Train explicit Ð¸ implicit ALS.

You may use your implementation from previous HW as well as library implementation such as _implicit_

In [None]:
DIMENSION = ... # choose appropriately

In [None]:
def train_eals(data, dimension=DIMENSION, steps=10):
    # your preffered training method

    return user_embeddings, item_embeddings


def train_ials(data, dimension=DIMENSION, steps=10, alpha=10):
    # your preffered training method

    return user_embeddings, item_embeddings

In [None]:
eals_user_embeddings, eals_item_embeddings = ...

In [None]:
ials_user_embeddings, ials_item_embeddings = ...

## Content model (5 points)

Choose content model you like and apply it to all the items (remember to use all available information).

Some sane choices are: RuBERT or any CLIP model. You may found them on [Hugging face](https://huggingface.co/models)

Which dimensionality to choose for content model? Why?

In [None]:
content_item_embeddings = ...

## ALS step from content model (5 points)

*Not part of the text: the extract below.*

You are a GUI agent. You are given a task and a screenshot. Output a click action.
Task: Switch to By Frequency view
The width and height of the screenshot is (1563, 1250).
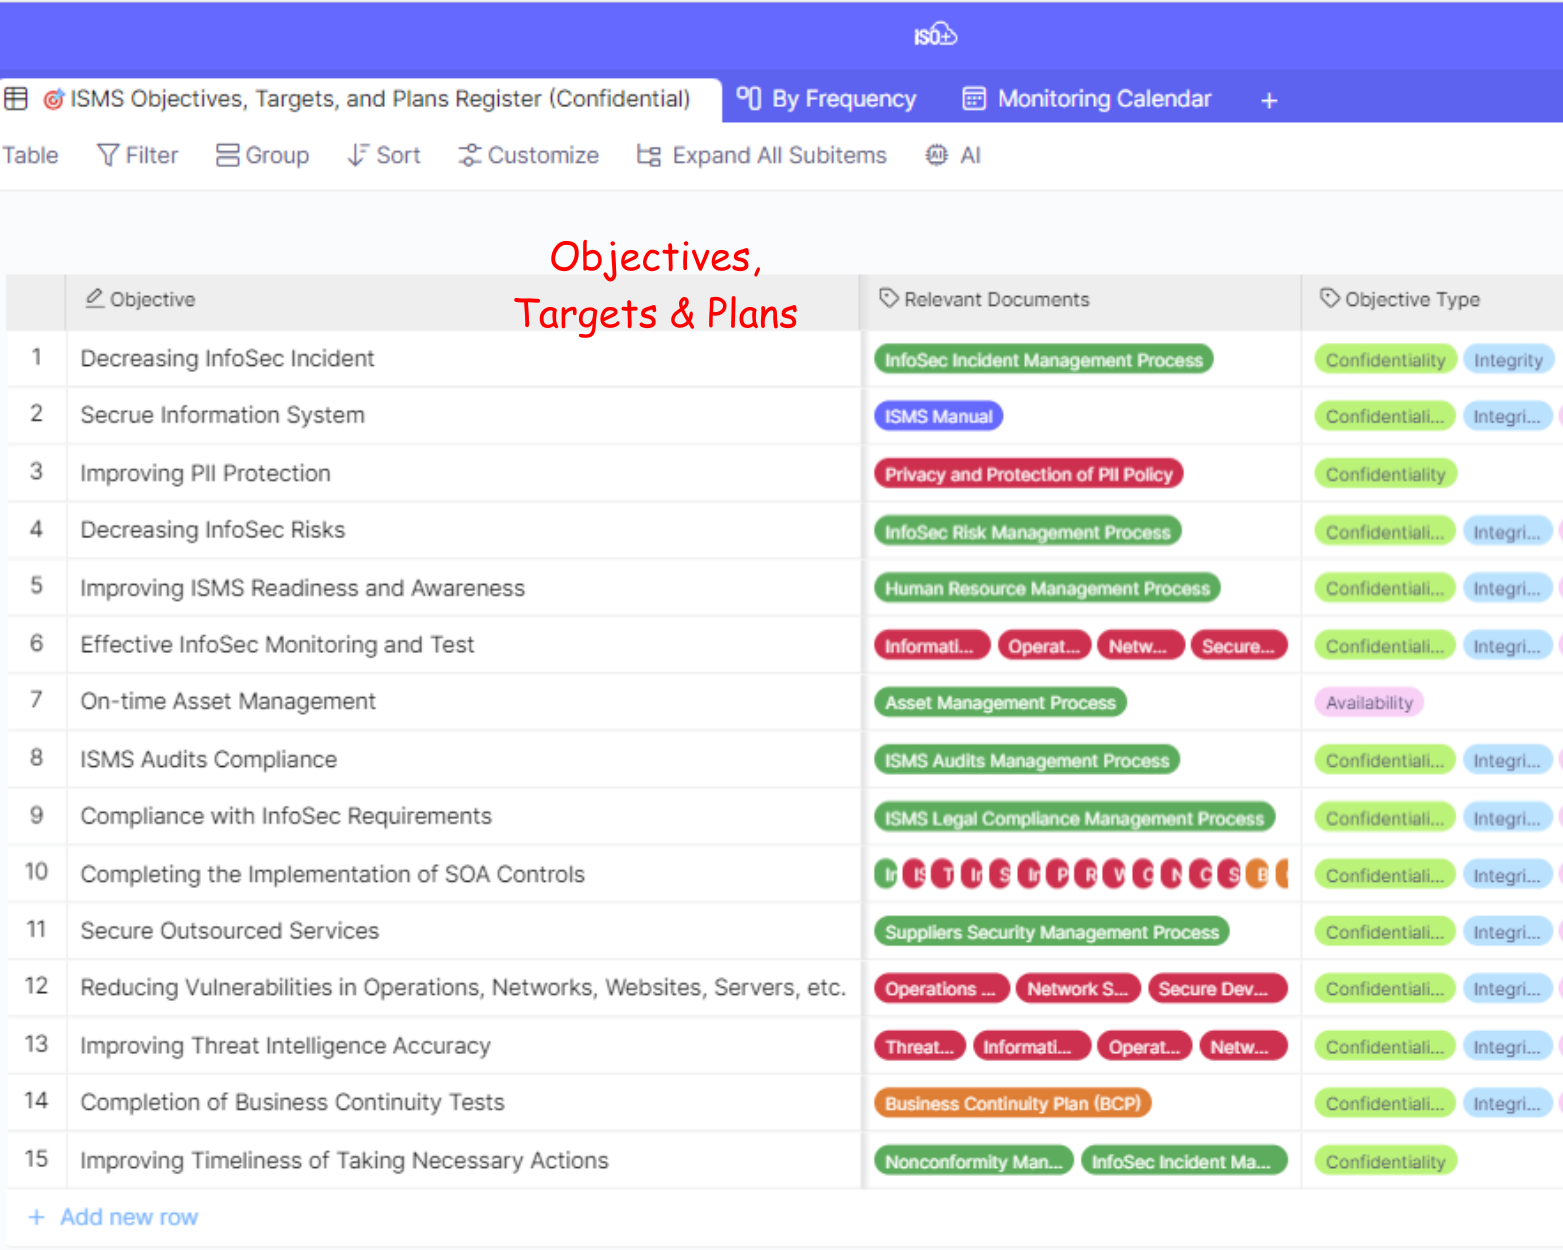point(827,99)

To use content based information (important for cold items and users) in user-item ranking you need to build user embeddings. One simple way is to perform ALS step with item embeddings fixed to compute user embeddings.

Then you will use these embeddings to compute user-item features for final ranking.

In [None]:
content_user_embeddings = ...

## Ranking (10 points)


Build embedding based user-item features for ranking model.

In [None]:
class EmbeddingFeatureGetter:
    def __init__(self, user_embeddings, item_embeddings):
        self.user_embeddings = user_embeddings
        self.item_embeddings = item_embeddings

    def get_features(self, user_id, item_ids):
        """
        * user_id -- user index to compute features
        * item_ids -- list of item indexes
        """
        ...

        return dot, cos

In [None]:
eals_features_getter = EmbeddingFeatureGetter(eals_user_embeddings, eals_item_embeddings)
ials_features_getter = EmbeddingFeatureGetter(ials_user_embeddings, ials_item_embeddings)
content_features_getter = EmbeddingFeatureGetter(content_user_embeddings, content_item_embeddings)

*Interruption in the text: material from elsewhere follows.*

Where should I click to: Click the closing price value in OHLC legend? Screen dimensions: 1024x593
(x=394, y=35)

Build item and user features:

In [None]:
item_features = [...]

In [None]:
user_features = [...]

Then build dataset for boosting model.

In case of Catboost it is called `Pool` and can be built [according to documentation](https://catboost.ai/en/docs/concepts/python-reference_catboost).

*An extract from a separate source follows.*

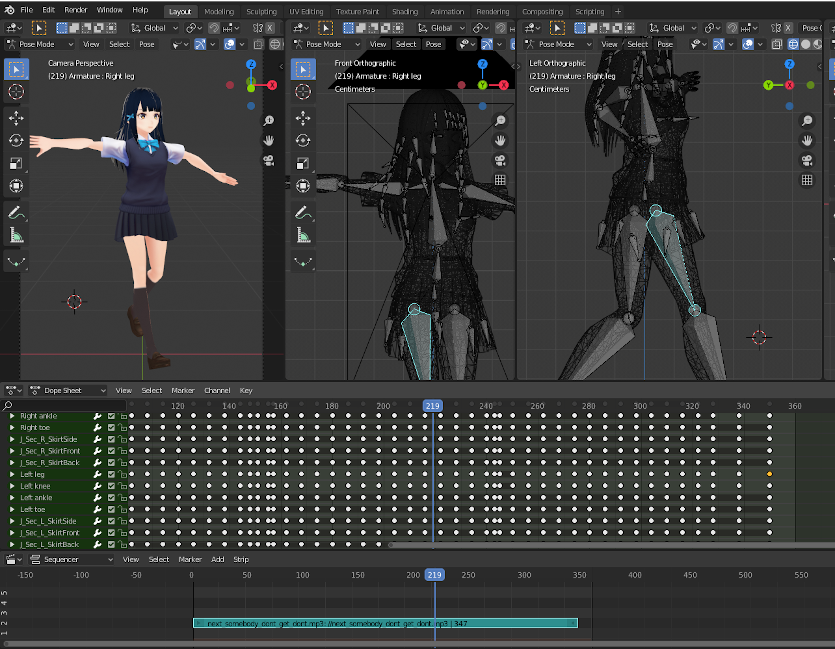
Task: Click the Strip menu in Sequencer
Action: [241, 559]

Once again, you may use any library - there is almost no difference nowadays.

Don't forget to use statistical features!

In [None]:
import catboost

In [None]:
train_features = ...
train_labels = [...]
train_group_ids = [...]

In [None]:
train_pool = catboost.Pool(train_features, train_labels, group_id=train_group_ids)

In [None]:
test_features = ...
test_labels = [...]
test_group_ids = [...]

In [None]:
test_pool = catboost.Pool(test_features, test_labels, group_id=test_group_ids)

Train the model. For the best result you may need to read about [loss functions](https://catboost.ai/en/docs/references/training-parameters/common#loss_function) and their parameters.

Try two cases:
* binary classification
* ranking loss

In case of ranking pay attention to amount of pairs sampled as it can get training very long.


In [None]:
cb = catboost.CatBoost({...})

In [None]:
cb.fit(train_pool, eval_set=test_pool)

Choose at least three metrics relevant for this setup and measure them for both loss functions:

In [None]:
per_user_predictions = [...]  # user -> predictions

In [None]:
# your code here

## Analysis and conclusion (10 points)

Analyse feature importance using [shap values](https://github.com/shap/shap). Make some visualizations.

Make a conclusions on which loss works better in this case and how is it corellated with features and results (concrete rankings).

In [None]:
# your code here

**Your conclusion here**